Anyone who has ever lived in New York City, or even visited the town, knows the place is unlike any other on earth. Chicago may be America's heartland and Washington where all the noise comes from, but it is New York that is the face of America. The Statue of Liberty is plainly the nose on that face, a work of art appropriate to a city in which the "arts" have congregated largely because of the liberty her glowing torch proclaims. These artists of all kinds are the "makeup" on the face of the city where they beauty they create is as vital as its soaring architecture in masking the ugly pockmarks of this massive, sprawling, urban monster. New York has always had artists. In colonial times, it was the root, literally and figuratively, of the Hudson River School of landscape painting. But it wasn't until the 1920s when the precious liberty its statue advertises made it a magnet for artists all over the world; and where the roots of the New York School could grab hold.
Those roots sprouted in the moist dirt of John Sloan's Ashcan School and the arty hotbed of Alfred Stieglitz's token Avant-garde marketplace. They were nourished by the prosperity, also the social, artistic, and intellectual freedom of the Jazz Age. They were hardened and deepened by tough times in the Depression, but fertilised by the Federal Arts Projects of that era. They matured quickly in the face of a world war, ready to flower once that war was over. In 1940 there were 40 art galleries in New York City. By 1946 there were 150. Harper's Bazaar featured the work of Mondrian and Fernand Léger as backdrops for post-war fashion spreads. Salvador Dali was decorating windows for Bonwit Teller Department Stores. Money, the lifeblood of art, could be heard jingling and crinkling all over the city as its corporate pillars replaced its ageing bluebloods as the major collectors of art.

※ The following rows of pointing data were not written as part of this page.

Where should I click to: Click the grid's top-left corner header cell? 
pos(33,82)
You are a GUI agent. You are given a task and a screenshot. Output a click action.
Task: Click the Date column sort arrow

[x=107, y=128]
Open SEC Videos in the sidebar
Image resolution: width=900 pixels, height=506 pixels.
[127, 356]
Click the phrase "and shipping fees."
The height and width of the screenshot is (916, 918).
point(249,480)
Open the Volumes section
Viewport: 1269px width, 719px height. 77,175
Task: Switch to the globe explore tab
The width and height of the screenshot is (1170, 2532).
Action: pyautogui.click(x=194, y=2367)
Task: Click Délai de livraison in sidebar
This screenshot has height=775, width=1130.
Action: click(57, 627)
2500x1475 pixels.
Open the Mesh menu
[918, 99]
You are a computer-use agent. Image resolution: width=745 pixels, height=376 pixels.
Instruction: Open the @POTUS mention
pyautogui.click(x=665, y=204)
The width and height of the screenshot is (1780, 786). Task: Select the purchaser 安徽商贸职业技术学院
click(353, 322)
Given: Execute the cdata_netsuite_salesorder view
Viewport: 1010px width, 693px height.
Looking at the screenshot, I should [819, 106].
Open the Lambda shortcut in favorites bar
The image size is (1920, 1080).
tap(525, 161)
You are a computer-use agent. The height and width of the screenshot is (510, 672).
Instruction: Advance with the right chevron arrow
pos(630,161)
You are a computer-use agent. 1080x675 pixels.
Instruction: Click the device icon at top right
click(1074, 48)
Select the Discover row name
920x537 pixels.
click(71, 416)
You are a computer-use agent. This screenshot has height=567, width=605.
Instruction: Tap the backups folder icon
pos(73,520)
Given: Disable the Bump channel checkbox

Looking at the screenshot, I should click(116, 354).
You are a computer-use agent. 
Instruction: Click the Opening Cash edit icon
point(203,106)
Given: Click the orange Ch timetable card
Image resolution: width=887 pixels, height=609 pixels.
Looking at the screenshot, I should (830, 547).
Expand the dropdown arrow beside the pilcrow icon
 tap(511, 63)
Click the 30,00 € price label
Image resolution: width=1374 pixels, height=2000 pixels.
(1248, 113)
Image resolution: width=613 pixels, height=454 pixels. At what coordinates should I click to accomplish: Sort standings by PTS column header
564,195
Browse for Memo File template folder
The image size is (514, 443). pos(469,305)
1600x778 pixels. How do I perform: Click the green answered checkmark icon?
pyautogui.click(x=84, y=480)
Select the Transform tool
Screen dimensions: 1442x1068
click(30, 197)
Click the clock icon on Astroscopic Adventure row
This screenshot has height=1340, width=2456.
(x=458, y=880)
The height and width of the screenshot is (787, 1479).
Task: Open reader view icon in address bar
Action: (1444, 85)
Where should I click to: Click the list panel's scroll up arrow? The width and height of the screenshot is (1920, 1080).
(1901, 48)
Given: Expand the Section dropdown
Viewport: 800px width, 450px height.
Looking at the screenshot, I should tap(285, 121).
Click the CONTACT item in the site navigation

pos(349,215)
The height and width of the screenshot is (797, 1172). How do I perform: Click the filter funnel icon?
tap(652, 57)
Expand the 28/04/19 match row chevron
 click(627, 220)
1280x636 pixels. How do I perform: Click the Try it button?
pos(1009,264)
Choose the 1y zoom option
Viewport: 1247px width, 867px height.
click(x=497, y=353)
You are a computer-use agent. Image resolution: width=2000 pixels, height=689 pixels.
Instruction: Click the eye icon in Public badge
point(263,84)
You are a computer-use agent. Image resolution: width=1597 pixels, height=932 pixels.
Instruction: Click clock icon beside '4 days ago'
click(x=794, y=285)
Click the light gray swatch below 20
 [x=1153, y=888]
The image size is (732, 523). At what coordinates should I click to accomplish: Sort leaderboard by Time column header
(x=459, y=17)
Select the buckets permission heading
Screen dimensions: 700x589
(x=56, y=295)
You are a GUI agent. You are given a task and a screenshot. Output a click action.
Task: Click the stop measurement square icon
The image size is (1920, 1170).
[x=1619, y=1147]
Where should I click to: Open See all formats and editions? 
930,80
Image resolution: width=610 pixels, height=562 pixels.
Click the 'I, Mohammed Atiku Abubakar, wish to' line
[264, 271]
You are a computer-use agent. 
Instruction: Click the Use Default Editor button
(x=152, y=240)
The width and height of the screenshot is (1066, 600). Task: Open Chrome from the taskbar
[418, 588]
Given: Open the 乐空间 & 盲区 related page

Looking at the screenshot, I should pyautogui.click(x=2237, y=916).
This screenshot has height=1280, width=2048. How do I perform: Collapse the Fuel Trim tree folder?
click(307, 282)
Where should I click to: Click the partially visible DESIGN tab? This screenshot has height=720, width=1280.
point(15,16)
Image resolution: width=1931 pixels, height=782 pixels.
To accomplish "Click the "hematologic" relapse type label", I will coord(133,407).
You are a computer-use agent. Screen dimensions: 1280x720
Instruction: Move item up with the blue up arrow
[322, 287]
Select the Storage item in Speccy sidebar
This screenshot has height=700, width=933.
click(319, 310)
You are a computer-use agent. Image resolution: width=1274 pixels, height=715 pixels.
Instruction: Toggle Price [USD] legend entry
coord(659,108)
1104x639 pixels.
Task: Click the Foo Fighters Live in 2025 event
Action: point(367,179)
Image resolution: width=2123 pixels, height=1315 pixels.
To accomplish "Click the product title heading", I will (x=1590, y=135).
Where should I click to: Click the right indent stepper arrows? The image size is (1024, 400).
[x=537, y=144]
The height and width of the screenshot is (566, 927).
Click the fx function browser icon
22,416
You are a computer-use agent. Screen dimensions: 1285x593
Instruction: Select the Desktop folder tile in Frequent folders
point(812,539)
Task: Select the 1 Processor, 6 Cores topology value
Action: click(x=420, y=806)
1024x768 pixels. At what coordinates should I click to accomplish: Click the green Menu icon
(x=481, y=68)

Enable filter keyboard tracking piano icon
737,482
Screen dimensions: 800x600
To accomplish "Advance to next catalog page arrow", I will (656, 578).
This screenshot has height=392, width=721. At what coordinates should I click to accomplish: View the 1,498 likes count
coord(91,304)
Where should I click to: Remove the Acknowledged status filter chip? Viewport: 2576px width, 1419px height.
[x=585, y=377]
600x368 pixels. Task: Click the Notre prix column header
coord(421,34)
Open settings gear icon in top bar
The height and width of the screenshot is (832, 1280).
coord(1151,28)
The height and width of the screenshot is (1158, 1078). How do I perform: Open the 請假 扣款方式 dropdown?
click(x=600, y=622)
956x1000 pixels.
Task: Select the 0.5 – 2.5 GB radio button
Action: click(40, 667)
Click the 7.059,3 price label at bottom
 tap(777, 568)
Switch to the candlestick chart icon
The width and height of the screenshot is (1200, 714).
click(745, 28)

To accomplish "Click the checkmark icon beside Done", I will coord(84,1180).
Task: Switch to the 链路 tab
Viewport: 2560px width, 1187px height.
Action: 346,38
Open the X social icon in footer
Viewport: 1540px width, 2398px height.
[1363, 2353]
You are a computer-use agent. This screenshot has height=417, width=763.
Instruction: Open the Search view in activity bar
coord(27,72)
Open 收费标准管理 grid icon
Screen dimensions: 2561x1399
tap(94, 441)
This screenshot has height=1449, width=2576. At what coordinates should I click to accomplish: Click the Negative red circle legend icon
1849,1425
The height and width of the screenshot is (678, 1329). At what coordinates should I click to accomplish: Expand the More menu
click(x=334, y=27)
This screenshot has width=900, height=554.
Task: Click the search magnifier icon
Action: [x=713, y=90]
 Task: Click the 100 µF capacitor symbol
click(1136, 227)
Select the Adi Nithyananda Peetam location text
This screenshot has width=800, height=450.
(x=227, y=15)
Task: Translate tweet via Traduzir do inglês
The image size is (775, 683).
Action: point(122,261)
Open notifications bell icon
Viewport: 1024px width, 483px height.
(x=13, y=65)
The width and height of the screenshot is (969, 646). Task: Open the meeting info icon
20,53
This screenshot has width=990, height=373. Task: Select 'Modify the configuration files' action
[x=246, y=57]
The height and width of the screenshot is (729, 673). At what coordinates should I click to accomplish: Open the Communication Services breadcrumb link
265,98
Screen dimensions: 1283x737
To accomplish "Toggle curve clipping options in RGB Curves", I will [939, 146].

The city welcomed its émigré artists with open arms. Its Museum of Modern Art, founded in 1929, exposed and expounded upon their work. It would be almost fifty years before Paris had a similar museum (the Pompidou Centre) dedicated to modern art. As a town built upon the garment industry and other small manufacturing concerns, by the 1930s (when most of them went broke), New York had literally thousands of empty lofts simply begging to become artists' studios. The likes of Pollock, de Kooning, Rothko, and Kline could not have melded into a coherent art movement anywhere else in the world at the time. It was here they found the media and the market and the mouthpieces in the form of critics like Clement Greenberg and Harold Rosenberg. Abstract Expressionism and the New York School were not captives of the city. The movement spread, but always, it retained the gritty essence of that city which shaped it and allowed it the liberty to paint its portrait.